The passage on Tuesday of a Senate bill to fund embryonic stem cell research -- and a presidential veto expected on Wednesday killing the legislation -- hits very close to home for [Debi] Martin. Her 9-year-old daughter, Jessi, has diabetes and they both hope stem cell research can some day find a cure.
Martin also feels strongly about the use of embryonic stem cells for research because Jessi was conceived by in vitro fertilization -- and Martin and her husband decided years ago to discard nine unused embryos because she could not have another child.
"I would give anything if I could have had those nine cells to give to have a cure for my baby now," she said. "And I think the worst sin of all, and I am a very religious person, I am pro-life, is to look a miracle from God in the face and throw it away." (Reuters)
Exactly how is this woman pro-life? She's thrown away nine embryos to conceive her daughter and now she wants to throw away more.
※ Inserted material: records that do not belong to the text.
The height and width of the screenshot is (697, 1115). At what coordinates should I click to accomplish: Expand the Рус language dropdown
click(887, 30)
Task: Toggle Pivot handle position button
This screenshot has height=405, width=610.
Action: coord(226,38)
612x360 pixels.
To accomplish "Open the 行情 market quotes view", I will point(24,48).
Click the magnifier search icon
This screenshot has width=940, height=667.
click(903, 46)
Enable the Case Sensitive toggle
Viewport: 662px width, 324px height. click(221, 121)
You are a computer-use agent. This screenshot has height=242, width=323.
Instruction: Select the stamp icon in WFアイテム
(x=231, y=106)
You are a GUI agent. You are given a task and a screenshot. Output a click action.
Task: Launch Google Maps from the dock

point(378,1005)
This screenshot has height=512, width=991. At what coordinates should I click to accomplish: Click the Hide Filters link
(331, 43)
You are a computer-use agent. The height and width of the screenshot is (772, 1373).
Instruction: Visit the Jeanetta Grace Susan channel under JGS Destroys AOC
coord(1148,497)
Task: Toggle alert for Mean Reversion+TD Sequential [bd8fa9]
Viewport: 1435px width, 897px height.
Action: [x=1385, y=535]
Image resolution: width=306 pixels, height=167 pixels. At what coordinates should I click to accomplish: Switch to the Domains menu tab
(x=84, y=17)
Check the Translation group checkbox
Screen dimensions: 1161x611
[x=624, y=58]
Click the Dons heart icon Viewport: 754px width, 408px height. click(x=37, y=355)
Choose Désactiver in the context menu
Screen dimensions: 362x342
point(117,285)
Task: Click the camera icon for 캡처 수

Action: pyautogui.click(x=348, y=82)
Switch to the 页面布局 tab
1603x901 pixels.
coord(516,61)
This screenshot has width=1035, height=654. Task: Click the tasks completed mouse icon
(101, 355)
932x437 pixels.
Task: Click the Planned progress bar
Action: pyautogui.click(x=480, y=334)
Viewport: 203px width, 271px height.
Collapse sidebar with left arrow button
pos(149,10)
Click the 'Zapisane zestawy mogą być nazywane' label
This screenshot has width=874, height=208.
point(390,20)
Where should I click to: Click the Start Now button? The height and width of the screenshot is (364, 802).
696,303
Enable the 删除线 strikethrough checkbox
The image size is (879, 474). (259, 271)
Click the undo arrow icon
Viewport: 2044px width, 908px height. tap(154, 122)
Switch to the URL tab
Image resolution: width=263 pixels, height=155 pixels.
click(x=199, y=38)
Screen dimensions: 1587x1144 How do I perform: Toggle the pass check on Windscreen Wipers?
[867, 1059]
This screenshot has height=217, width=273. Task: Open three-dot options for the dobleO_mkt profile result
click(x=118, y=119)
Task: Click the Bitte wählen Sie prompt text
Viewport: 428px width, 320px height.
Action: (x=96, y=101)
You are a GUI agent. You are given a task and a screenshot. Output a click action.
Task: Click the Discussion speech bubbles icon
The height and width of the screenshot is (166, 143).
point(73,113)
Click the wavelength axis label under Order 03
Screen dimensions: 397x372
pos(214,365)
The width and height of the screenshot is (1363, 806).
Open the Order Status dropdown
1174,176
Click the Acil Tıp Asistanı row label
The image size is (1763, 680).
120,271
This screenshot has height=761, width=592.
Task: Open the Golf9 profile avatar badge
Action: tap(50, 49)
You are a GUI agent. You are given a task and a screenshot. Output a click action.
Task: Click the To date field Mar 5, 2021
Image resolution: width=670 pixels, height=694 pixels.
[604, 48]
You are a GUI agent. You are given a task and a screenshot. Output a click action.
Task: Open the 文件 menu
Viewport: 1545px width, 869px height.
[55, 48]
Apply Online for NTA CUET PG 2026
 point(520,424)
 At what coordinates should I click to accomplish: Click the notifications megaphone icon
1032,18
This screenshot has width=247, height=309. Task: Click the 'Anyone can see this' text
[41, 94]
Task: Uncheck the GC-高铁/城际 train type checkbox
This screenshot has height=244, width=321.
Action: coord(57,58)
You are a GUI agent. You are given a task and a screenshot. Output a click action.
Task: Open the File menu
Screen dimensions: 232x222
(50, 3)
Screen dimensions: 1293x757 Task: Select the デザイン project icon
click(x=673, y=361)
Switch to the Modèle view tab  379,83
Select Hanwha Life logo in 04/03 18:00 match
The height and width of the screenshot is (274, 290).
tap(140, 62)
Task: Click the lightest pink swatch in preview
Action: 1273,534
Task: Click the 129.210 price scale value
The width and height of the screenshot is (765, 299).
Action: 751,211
Martin strikes me as someone who's pro-life when it comes to other people's decisions -- to abort an unwanted child, for example -- but pro-choice when it comes to her own decisions (to have a child via in vitro fertilization, to want that child to benefit from embryo research, etc). Would she have an abortion when push came to shove?
And yet I don't think she's that uncommon among "pro-lifers". What we have is an understandable clash between moral beliefs and our modern sense of entitlement to not be inconvenienced or deprived in any way.